**What the task requires**
What are the lines from the one containing "Accepter (37, 2556)" through the last line of the records below? Return them exactly, leaving out pictures.

(Screenshot grounding data)
○ ○ ○ ○ ○ ○ ○

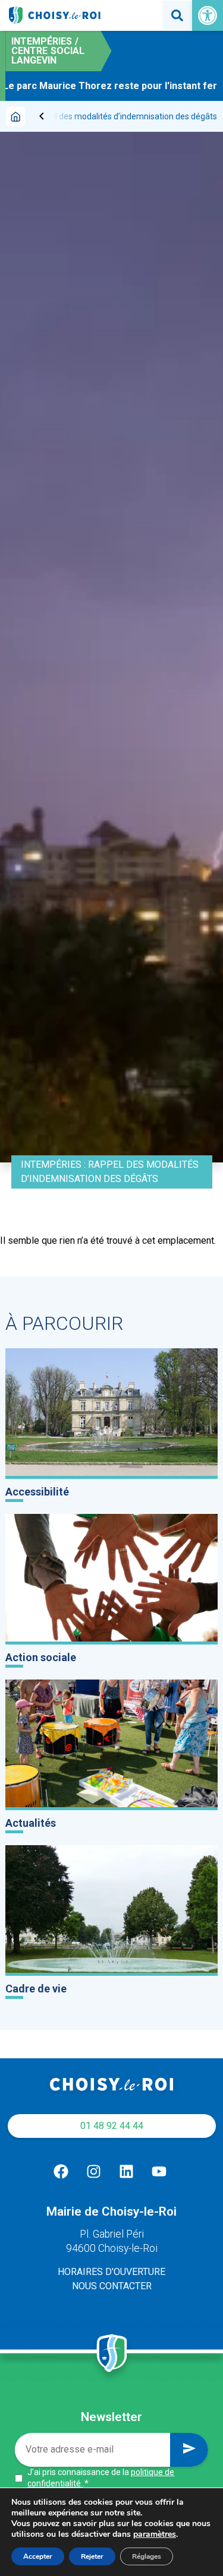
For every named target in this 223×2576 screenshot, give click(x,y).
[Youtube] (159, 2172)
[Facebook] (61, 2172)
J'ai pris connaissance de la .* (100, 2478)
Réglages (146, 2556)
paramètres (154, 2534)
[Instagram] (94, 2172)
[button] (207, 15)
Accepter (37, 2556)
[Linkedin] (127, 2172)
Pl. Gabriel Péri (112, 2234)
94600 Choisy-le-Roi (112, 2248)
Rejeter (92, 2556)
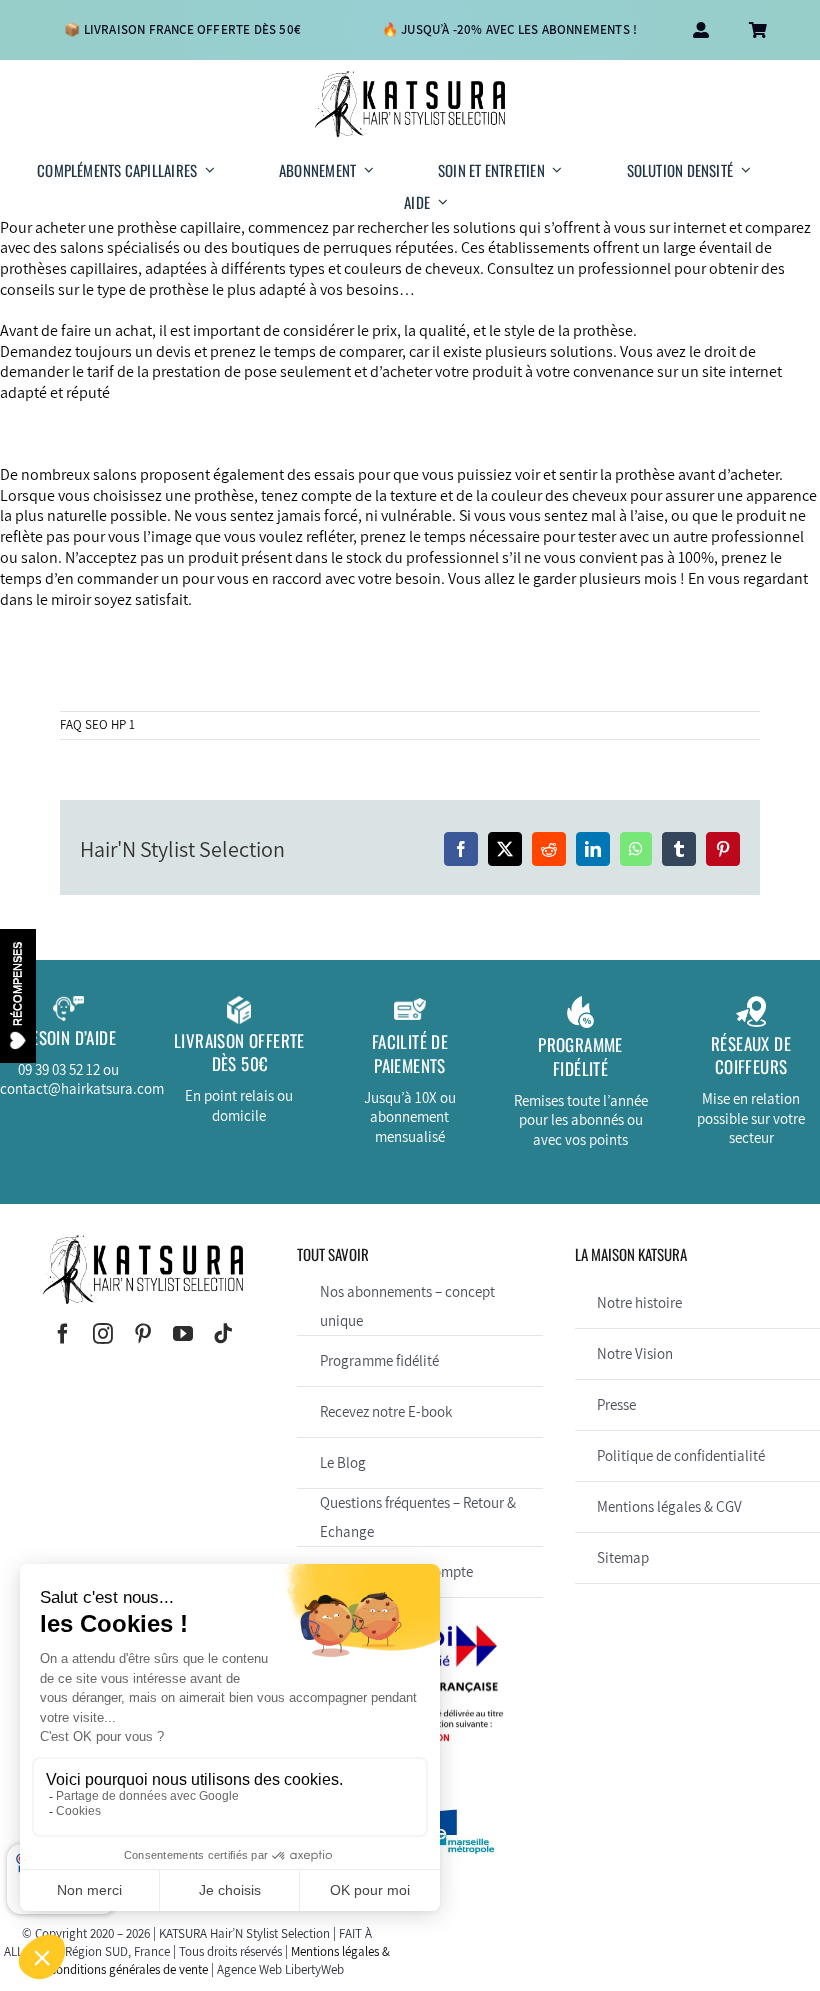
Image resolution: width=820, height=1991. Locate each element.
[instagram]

○ ○ ○ ○ ○ ○ ○

**Output of the task**
Accepter (37, 2556)
[Linkedin] (127, 2172)
Pl. Gabriel Péri (112, 2234)
94600 Choisy-le-Roi (112, 2248)
Rejeter (92, 2556)
Image resolution: width=820, height=1991. Locate each element.
[instagram]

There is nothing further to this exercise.